Would you still love me if I wasn’t classed as “more to love”?
If I wouldn’t count as “plus-size”,
If I didn’t have to shift through racks of clothes looking for the ones labelled “L”?
If there was no softness to me, if the curves of my hips were interrupted by bones jutting out, if I was angular enough for you to cut yourself on, if I was thin enough to be pretty?
Would you still love me if you knew that every chip you fed to me, every chocolate you bought for me, everything you ever saw me eat was being written down and calculated?
Would you still love me if every time you heard the shower running, you’d know that I’d weighed myself just before getting in every single time?
Would you still love me if you walked in on me clawing at the back of my own throat in a desperate attempt to bring up everything but the conversation about how I wasn’t eating right?
If my skin got worse,
If you could taste how hungry I was every time you kissed me,
If the only way to hold me was catching me off-guard,
If when you pulled me on top of you, I immediately stood up because I knew I was too heavy for your fragile hands and perfect ribs?
Would you still love me if you’d have been the one to hear “She can’t have an eating disorder, people with eating disorders aren’t fat”?
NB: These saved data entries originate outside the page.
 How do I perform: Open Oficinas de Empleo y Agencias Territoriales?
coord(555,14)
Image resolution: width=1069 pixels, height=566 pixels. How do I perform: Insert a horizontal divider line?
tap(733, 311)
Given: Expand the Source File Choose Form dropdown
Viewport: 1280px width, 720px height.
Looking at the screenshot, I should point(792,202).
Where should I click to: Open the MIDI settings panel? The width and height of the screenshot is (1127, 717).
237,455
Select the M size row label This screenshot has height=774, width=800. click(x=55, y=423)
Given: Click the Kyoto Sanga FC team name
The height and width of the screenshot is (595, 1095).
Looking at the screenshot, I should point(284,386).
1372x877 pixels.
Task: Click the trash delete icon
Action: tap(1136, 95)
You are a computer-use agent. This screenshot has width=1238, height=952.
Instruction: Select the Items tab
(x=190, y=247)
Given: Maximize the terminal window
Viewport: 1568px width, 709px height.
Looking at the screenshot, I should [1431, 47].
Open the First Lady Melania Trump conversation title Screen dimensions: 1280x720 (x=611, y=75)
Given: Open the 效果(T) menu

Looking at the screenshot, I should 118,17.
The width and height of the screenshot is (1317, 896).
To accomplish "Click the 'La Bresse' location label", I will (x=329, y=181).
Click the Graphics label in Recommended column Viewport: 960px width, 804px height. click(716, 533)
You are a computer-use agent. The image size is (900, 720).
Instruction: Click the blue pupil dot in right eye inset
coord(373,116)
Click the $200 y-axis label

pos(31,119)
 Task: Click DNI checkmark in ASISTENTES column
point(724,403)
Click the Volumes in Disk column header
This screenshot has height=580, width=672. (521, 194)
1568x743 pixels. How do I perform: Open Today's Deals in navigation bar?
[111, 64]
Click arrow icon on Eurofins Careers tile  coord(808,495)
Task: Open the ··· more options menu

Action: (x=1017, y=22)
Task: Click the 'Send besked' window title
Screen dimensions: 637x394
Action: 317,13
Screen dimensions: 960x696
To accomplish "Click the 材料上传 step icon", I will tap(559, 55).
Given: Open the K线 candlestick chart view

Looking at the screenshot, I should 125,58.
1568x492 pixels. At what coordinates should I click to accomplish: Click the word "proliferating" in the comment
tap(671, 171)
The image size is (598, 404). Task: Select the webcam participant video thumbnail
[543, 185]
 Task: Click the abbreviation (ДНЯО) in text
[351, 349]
If at every meal you’d become acutely aware that my father’s side of the family was watching me eat, just to see if I was,
If I went from hearing “Wow, you look great, you’ve lost so much weight now” to “Oh my God, are you sick?”,
If I was still fourteen and thought that the numbers on that scale were directly correlated with how happy I could be?
Would you still love me if you knew me at fifteen?